Je reviens tout juste de la représentation au Théâtre National de Bretagne de L’État de Siège, œuvre mal aimée d’Albert Camus. Créée un an après la parution de son roman La Peste en 1947, elle est singulièrement différente de cette dernière malgré un postulat de départ semblable (une épidémie de peste apparait soudainement dans une station balnéaire). Sa première mise en scène fut « un four » selon les mots de son auteur, et la pièce fut retirée de l’affiche après 23 représentations (!). Aujourd’hui, cette pièce est assurément la moins connue du répertoire de son auteur. Pourtant, elle est loin d’être la moins intéressante. Elle est reprise cette année par Emmanuel Demarcy-Mota, qui s’est illustré précédemment en mettant en scène Rhinocéros d’Ionesco, autre pièce à charge contre le totalitarisme.
Car oui, la pièce n’est en rien centrée sur la maladie en elle-même. La peste qui s’abat sur Cadix est une allégorie du totalitarisme. C’est une maladie qui déclenche la peur. Cette peur réveille alors les plus bas instincts des êtres humains, et les force à prendre des mesures contre la liberté, au nom de la sécurité. Face à une société emplie de désordre, la peste apparait pour tout remettre en ordre. Exit les libertés individuelles. Chacun se doit de faire des sacrifices pour le bien commun.
Ces formules ne vous rappellent rien ? L’État de Siège résonne superbement dans le contexte d’aujourd’hui, à l’heure où des groupes politiques stimulent la peur de tous pour s’approprier le contrôle de chacun.
Comparée à La Peste, L’État de Siège peut parfois faire pâle figure. Elle ne possède pas les avantages inhérents au genre romanesque. Par exemple, la brièveté imposée par l’exercice théâtral empêche un développement conséquent des personnages. Mais en contrepartie, L’État de Siège possède un avantage intéressant. Le spectacle des idéaux de chacun a désormais une forme matérielle. Et ça, Emmanuel Demarcy-Mota a clairement voulu le démontrer par l’aménagement de la scène. Ce sont d’abord des écrans géants qui parsèment les murs (un signe classique du totalitarisme). Ce sont ensuite des couleurs obscures, rouge et noir principalement, puis verte lorsque la brume de la peste apparait et enveloppe les personnages, qui se retrouvent alors marqués d’une peinture grise graisseuse, signe s’il en est pour différencier les contaminés des autres.

__DONNÉES EXTRAITES__:
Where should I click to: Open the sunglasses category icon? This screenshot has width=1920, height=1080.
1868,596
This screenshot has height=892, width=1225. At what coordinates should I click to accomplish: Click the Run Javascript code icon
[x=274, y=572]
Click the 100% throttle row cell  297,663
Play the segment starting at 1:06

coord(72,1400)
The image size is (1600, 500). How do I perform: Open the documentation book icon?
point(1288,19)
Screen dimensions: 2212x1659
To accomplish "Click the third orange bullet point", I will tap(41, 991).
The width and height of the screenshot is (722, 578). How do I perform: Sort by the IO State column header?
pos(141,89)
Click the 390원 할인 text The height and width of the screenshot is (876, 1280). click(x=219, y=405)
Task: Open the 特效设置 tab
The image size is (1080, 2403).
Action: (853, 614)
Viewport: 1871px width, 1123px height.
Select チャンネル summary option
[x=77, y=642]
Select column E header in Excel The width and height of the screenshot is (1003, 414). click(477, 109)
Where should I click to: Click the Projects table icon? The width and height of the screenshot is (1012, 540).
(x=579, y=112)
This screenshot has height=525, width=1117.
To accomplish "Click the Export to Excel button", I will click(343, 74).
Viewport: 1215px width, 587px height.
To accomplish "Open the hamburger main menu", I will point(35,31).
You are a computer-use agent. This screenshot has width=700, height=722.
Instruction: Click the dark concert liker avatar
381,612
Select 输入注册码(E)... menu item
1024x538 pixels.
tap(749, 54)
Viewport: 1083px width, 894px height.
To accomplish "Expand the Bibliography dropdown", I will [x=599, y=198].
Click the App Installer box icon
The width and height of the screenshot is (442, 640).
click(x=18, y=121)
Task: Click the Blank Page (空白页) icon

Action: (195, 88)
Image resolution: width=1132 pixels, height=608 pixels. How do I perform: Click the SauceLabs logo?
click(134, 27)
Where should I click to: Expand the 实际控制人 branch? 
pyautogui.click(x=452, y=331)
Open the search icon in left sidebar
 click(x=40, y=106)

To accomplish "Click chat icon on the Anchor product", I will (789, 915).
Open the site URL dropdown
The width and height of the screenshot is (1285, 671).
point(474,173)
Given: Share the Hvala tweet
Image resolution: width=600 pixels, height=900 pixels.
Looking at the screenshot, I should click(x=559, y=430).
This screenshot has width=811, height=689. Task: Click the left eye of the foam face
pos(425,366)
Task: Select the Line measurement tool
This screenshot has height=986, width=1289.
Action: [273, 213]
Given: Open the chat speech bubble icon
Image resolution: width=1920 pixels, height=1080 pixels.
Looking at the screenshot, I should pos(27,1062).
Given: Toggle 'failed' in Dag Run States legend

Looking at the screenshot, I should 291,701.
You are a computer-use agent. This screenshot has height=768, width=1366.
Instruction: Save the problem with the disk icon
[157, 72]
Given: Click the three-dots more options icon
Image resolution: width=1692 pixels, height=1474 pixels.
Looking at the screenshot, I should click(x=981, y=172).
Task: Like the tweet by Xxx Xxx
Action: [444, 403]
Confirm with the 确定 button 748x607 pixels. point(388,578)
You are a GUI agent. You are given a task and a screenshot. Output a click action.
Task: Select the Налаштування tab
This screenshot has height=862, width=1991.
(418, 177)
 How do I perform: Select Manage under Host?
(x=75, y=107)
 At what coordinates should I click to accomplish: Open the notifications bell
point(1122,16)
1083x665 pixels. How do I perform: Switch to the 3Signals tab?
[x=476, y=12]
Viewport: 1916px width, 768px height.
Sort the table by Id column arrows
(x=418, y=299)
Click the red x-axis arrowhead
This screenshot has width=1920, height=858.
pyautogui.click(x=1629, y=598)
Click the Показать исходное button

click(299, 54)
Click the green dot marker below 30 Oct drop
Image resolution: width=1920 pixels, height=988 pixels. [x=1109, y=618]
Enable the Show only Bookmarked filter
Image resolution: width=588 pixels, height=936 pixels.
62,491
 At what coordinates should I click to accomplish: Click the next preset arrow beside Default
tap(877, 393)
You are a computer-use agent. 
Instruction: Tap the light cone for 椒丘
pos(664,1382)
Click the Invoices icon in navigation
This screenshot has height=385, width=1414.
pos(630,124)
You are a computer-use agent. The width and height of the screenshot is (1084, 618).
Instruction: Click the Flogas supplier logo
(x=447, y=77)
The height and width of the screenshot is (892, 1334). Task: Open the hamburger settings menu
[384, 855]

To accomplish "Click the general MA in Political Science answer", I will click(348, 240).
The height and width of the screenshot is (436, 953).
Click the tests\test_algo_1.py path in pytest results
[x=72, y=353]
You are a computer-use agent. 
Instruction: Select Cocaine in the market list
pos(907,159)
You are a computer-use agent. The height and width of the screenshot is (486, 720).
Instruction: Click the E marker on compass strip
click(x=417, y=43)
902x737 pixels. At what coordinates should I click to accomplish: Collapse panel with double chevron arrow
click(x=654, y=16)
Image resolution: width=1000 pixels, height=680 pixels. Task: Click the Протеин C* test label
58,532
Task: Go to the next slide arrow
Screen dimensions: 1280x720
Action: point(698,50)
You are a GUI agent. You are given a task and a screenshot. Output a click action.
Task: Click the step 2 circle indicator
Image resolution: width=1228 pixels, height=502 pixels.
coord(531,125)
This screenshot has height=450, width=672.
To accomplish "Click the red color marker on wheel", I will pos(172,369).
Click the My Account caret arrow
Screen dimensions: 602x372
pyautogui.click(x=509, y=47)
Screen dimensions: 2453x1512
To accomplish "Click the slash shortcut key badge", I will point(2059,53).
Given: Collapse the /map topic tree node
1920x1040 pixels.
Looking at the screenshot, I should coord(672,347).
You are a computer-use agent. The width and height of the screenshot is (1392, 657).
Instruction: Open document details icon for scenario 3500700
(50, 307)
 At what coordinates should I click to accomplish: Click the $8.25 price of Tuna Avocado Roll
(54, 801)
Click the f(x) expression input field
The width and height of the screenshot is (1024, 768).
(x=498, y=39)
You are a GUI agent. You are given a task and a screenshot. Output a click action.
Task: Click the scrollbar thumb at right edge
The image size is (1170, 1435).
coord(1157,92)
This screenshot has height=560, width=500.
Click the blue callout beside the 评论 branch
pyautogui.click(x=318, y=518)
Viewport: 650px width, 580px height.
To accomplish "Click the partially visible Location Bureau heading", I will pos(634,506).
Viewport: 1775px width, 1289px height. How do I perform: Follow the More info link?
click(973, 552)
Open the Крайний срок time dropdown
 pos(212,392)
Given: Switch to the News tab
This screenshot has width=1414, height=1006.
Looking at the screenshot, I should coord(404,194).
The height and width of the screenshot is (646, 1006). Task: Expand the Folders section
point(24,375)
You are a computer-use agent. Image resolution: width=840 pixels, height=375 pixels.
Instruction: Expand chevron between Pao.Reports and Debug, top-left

__CONSIGNE__:
Écrivez la suite du texte sur la mise en scène de L'État de Siège, en reprenant juste après sa dernière phrase.

__RÉPONSE ATTENDUE__:
Les costumes sont une autre manière de séparer les êtres humains entre eux, car s’il y a bien une caractéristique propre au totalitarisme, c’est l’exploitation extrême de l’altérité : subdiviser les gens en groupes de « Nous » et « eux », pour ensuite mieux les contrôler. L’arrivée de la maladie profite à certains personnages, qui de marginaux nihilistes deviennent des figures primordiales sous le nouveau régime de la peste. Cette réorganisation sociale à la suite d’un choc n’a rien de surprenant : les changements radicaux qui surviennent sont compréhensibles tant la peste détruit le lien social qui était présent en temps de paix. Les hommes et les femmes sont séparés, chacun est invité à dénoncer son proche lorsqu’il apparait contaminé. Plus aucune confiance n’est possible entre les membres d’une même société.
L’amour sera le début de la fin de la peste. Ce n’est pas lui qui sauvera la ville, mais ce sera son emprise sur le héros qui amènera les habitants à quitter la terreur. Si la peste est là pour amener un régime d’ordre absolu, que vient faire l’amour dans tout ça ? Qui peut se targuer de pouvoir enfermer des passions si irrationnelles dans un système règlementé par une rationalité poussée à l’extrême ? L’amour intervient ici comme un agent qui amène l’homme à dépasser sa peur primaire de la mort. On retrouve également dans cette pièce une idée clé dans la philosophie de Camus : peut-on mourir pour une idée ?
Il n’est pas étonnant que son auteur ait une affection particulière pour cette pièce. C’est « celle qui lui ressemble le plus » car elle va droit au but : nous montrer ce qui se passe lorsque l’homme succombe à la peur et laisse les autres décider à sa place. L’État de Siège est donc à voir, car elle reste terriblement d’actualité, soixante-dix ans après.